第4話 初授業とやってきた二人

「リズ、起きて!!」

 スコーンの声で、あたしは目を覚ました。

「ん、もう朝か……」

 テントに空けられた窓からは、早朝の弱い日差しが差しこんでいた。

「うん、朝だよ。みんなもう起きて、朝ごはんの支度をしてるよ!!」

 すでに寝袋を畳んだ様子のスコーンが笑みを浮かべた。

「あれ、寝坊したか……」

 あたしはモソモソと寝袋から出て、綺麗に畳んでテントの隅に置くと、座ったまま上半身だけ伸びをした。

「寝坊じゃないけど日の出は見過ごしたね。残念!!」

 スコーンが笑った。

「日の出ね。まあ、それはそれで残念だ……眠い」

 あたしは欠伸をして、隣で私のそばに座っていたスコーンの頭を軽く叩き、一緒にテントから出た。

 すると、ビスコッティを含む六名が大量の汁物を煮込んでいて、早めの朝食を用意している様子だった。

「あっ、おはようございます。朝食は学食直伝の野菜煮込みうどんですよ」

 あたしに気が付いたようで、バカでかいヘラで鍋をかき混ぜながら、笑顔を浮かべた。

「おはよう。朝から活発だね」

 あたしは笑った。

 腕時計をみるとまだまだ朝というには早すぎる時間だったが、みんな朝に強いようで元気に動いていた。
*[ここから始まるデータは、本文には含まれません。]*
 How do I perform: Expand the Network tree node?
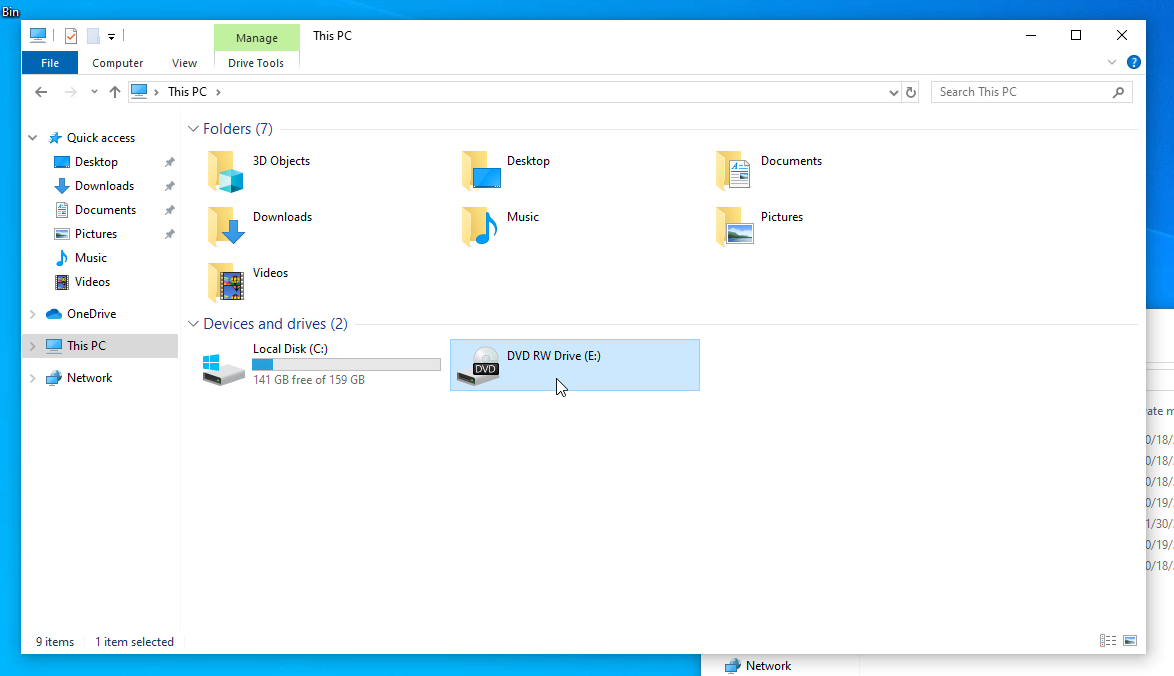[x=33, y=378]
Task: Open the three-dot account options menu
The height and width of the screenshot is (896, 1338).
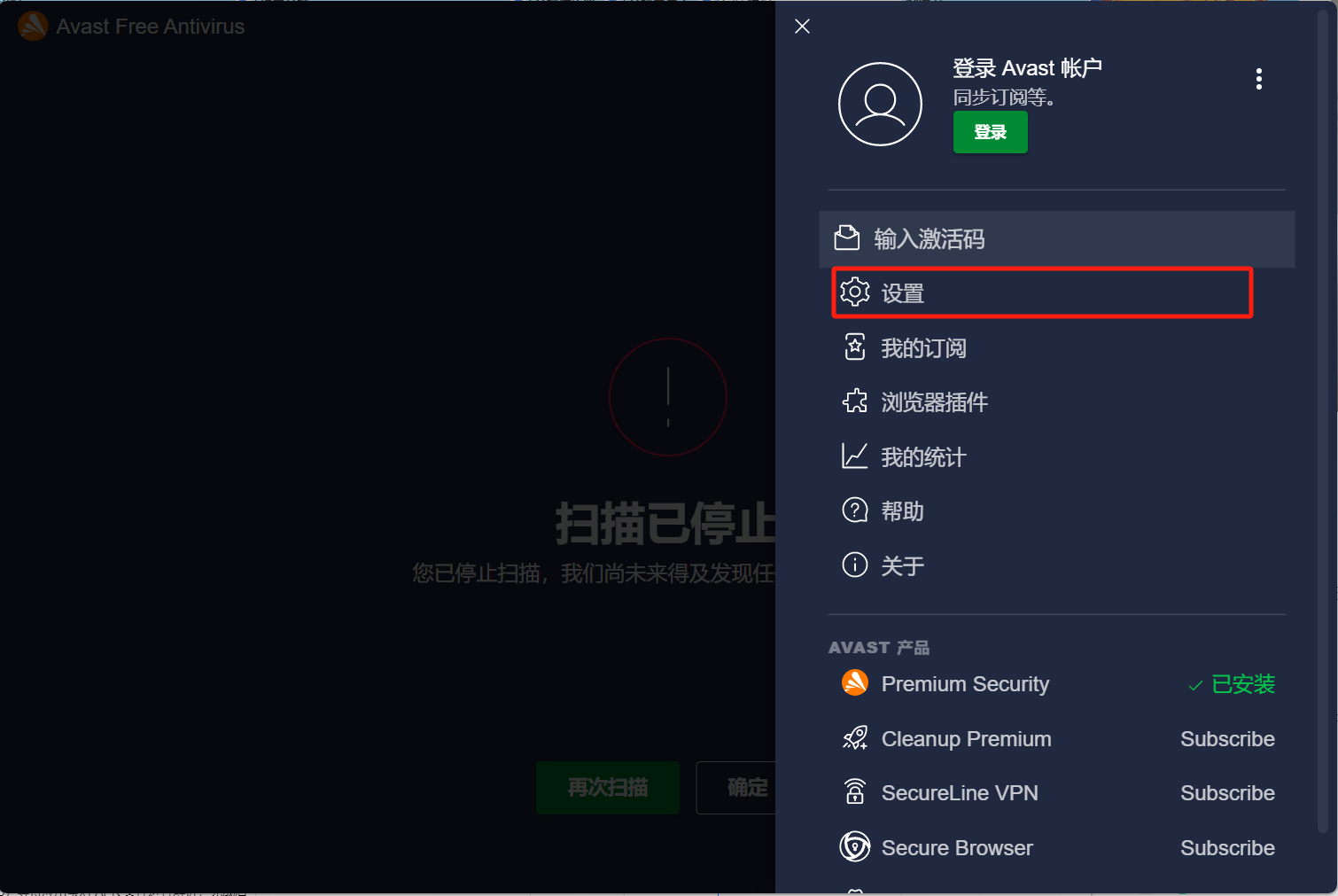Action: coord(1258,79)
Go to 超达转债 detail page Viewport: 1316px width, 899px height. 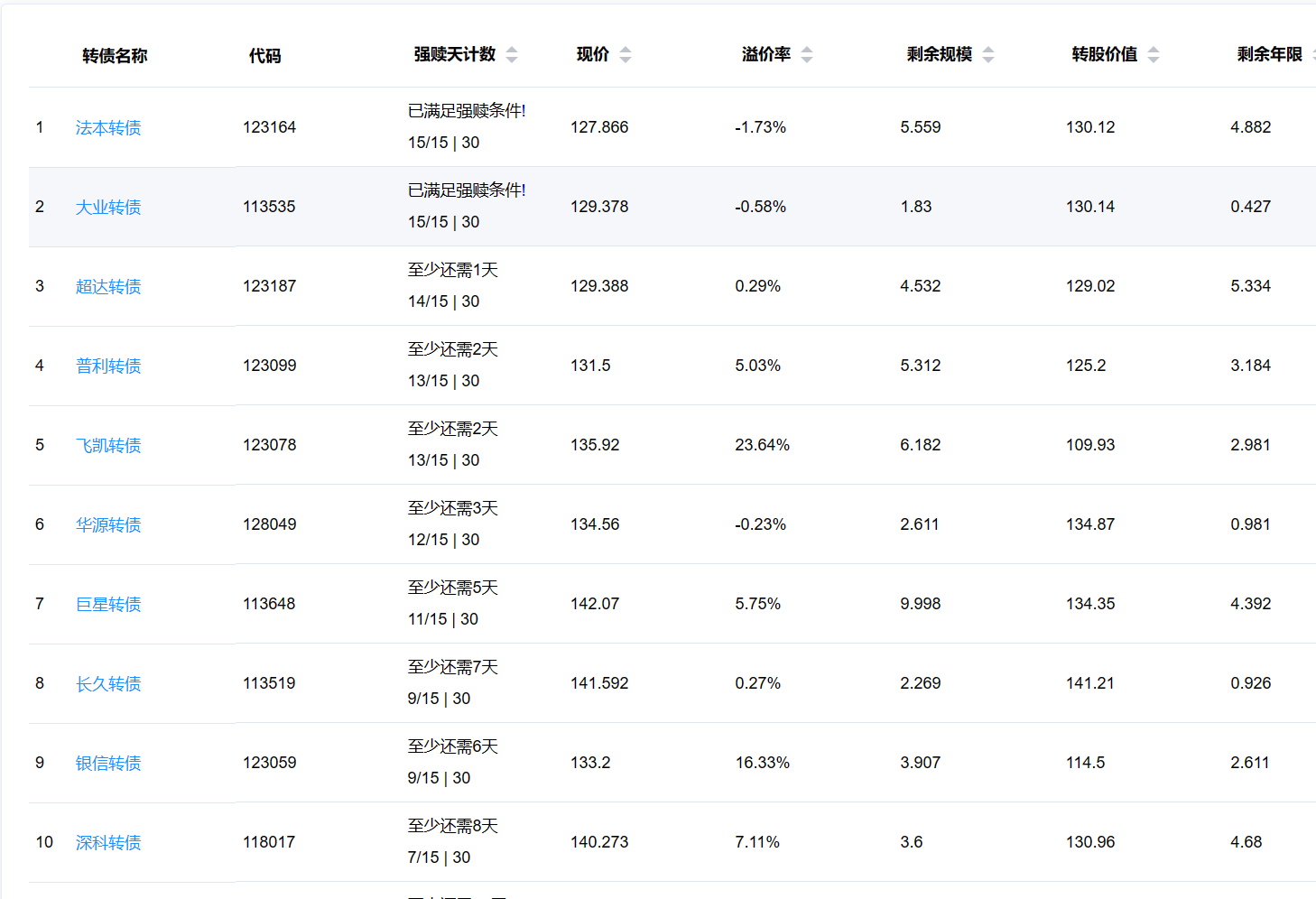(x=108, y=287)
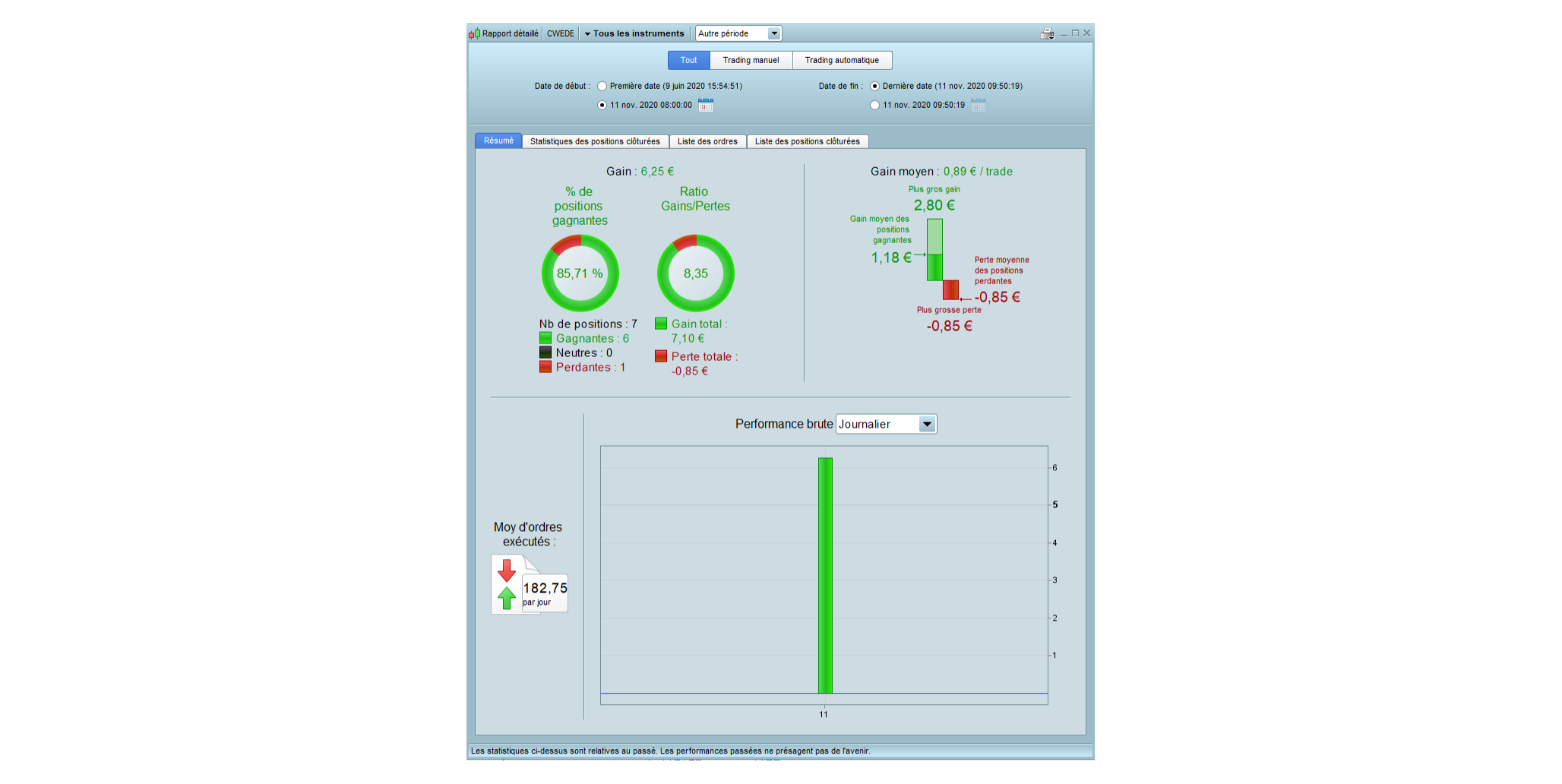Click the print report icon
1562x784 pixels.
point(1047,33)
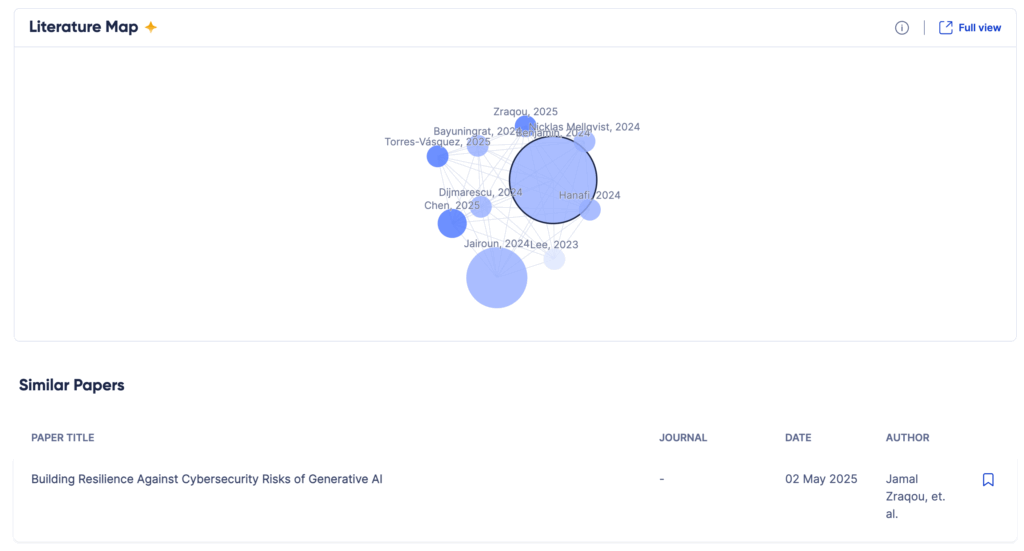This screenshot has height=551, width=1024.
Task: Click the PAPER TITLE column header
Action: (63, 437)
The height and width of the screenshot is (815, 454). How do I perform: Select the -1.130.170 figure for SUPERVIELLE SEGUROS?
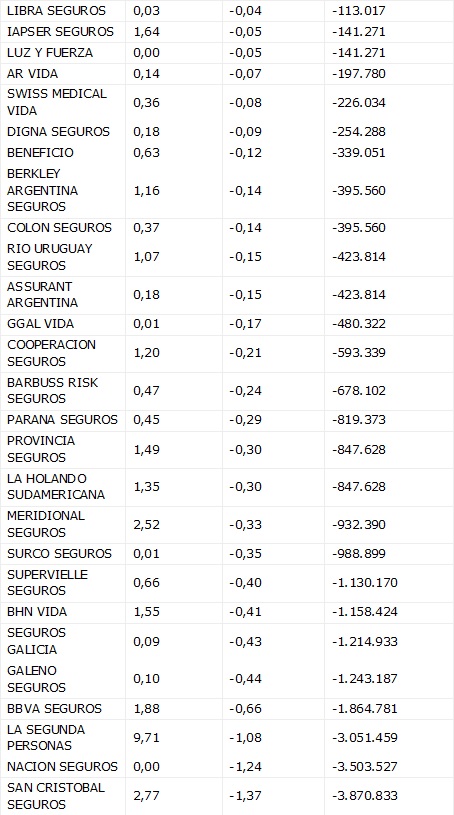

「まあ、あたしはまだ寝起きがいい方だと思うけどね……」

 あたしは誰ともなく呟き、小さく笑った。

「うん、寝起きはいいね。ビスコッティが、朝ごはんができたら起こすようにっていわれていたけど、待ちきれなくて」

 スコーンが笑った。

「そっか、まあ寝坊よりはいいよ。さて、今日から授業か。どんなもんだか」

 あたしは笑った。


 屋上でたらふく煮込みうどんを食ったあと、テントや天体望遠鏡の片付けを済ませた頃には、日も昇って暖かくなってきた。

「それでは、これから初授業ですね。みなさん基礎的な事は出来ますし、知識も経験もあるはずですが、もう一度磨いてみるチャンスです。頑張ってくださいね」

 ビスコッティの笑みに送られて、あたしとスコーンは先に屋上からエレベータで寮への通路がある一階に下りた。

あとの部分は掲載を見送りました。